Книга Королева ночи, страница 57. Автор книги Александра Окатова

Разделитель для чтения книг в онлайн библиотеке

Онлайн книга «Королева ночи»

Cтраница 57

– Кто? – спросила Маша.

– Конь в пальто.

Дежавю, испугалась Маша, вспомнив свой сон про комсомольское собрание в раю и Пегаса на последних облачных рядах, и открыла дверь. Там стоял он. Пегас в белом пальто.

– Меня избрали твоим ангелом хранителем восемьюдесятью тремя процентами голосов, – сказал он и заржал.

Мартышка принялась истошно мяукать. Маша онемела, а Пегас произнёс:

– Ну что ты, Маша, успокойся, я же с тобой!

Кошка замолкла, и тут заржала Маша, действительно, что ей переживать, ведь с ней говорящий крылатый конь в белом пальто. Во как! Великолепно!

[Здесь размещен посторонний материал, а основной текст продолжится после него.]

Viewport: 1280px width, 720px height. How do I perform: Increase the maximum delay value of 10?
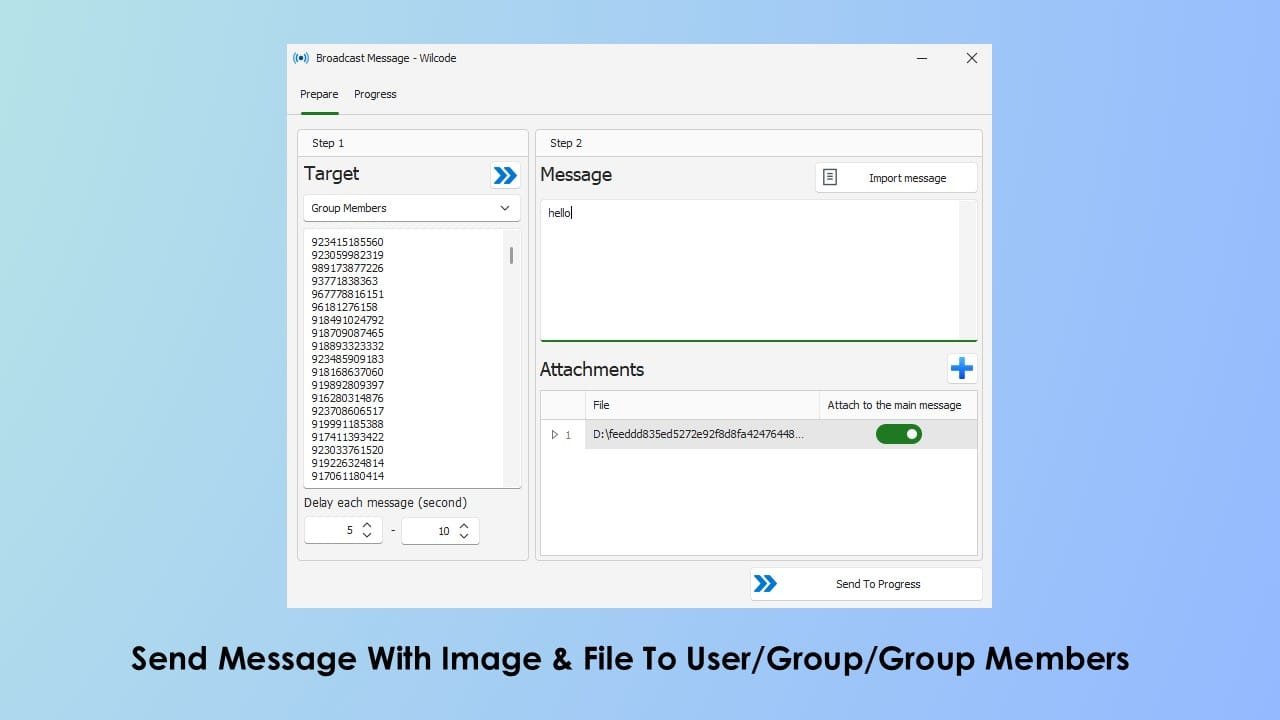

Жаль, что не князь Оболенский.

26—27.11.13
Часть четвёртая
Лист Мёбиуса
Королева ночи

А. Окатова. «Лист Мёбиуса». Коллаж.


Лист Мёбиуса

За весь день она так и не сказала ни слова. Я не знала, что мне делать. Мне страшно. Мне страшно за неё. Мне страшно за себя, но идти в полицию… Нет, пока подожду. Она же спасла меня, если бы не она, меня бы не было в живых. Или я её спасла? Я смотрю на неё и не могу понять, что меня так волнует, цепляет, сводит с ума? Нет, я не педофил, или педофилка? и я не преступница, я не похищаю детей и вполне себе законопослушный гражданин, или гражданка? Я всегда сомневаюсь при употреблении слов, в которых подчеркиваются гендерные различия, как сейчас в случае гражданин и гражданка. Гражданин звучит гордо, а гражданка как будто уничижительно: проходите, гражданка, не мешайте, а гражданин – гордо: «поэтом можешь ты не быть, а гражданином быть обязан».

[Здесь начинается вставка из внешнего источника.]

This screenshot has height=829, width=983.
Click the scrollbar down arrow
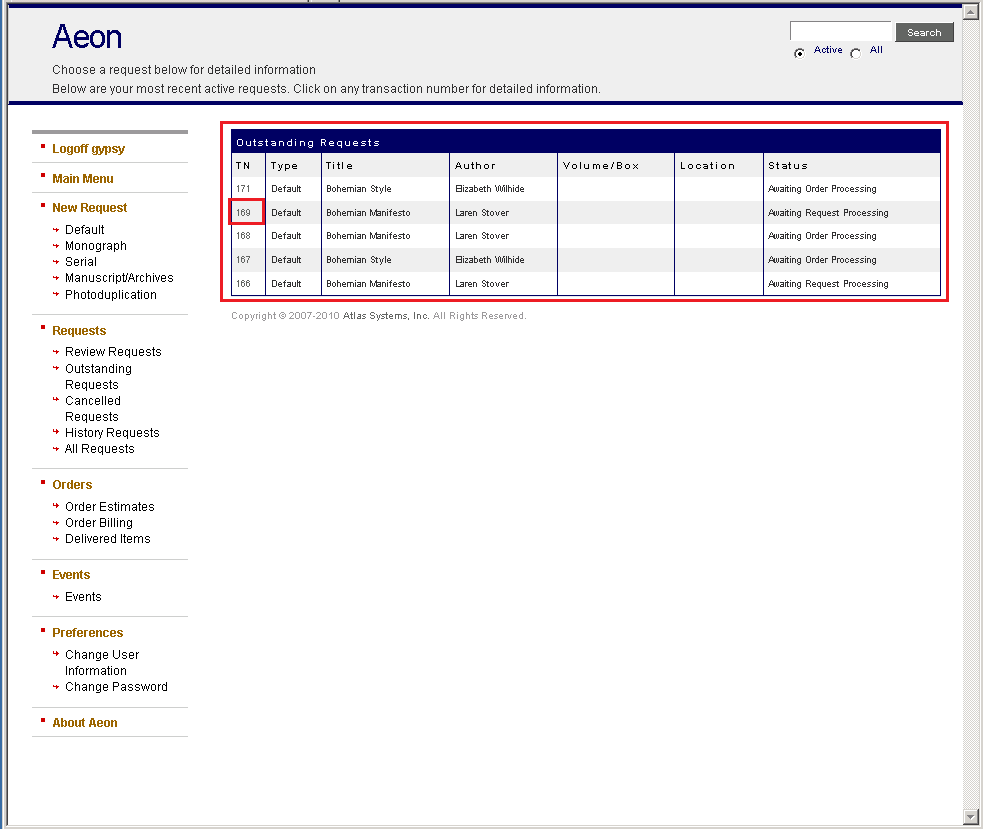(x=970, y=817)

Та же фигня со словами поэт, кстати. Поэт – это Поэт, а поэтесса – как будто что-то такое несерьезное: игривое, кокетливое. Тоже самое со словом художник. Вы легко себе представите, как о ком-то говорят: он большой художник, а послушайте как звучит: она большая художница, ерунда какая-то получается. Большая художница, словно речь идет о её фигуре, а фигура у меня не такая уж большая, нормальная, аккуратная такая фигура. Кстати, я – художница. То есть художник. Не знаю, как правильно. Мне нравится художник. Хотя почему бы и не художница, а то за женщин обидно. Неважно. Ещё хуже со скульптором. Я скульптор, нормально, да? А если сказать я – скульпторша, вообще не катит, не звучит.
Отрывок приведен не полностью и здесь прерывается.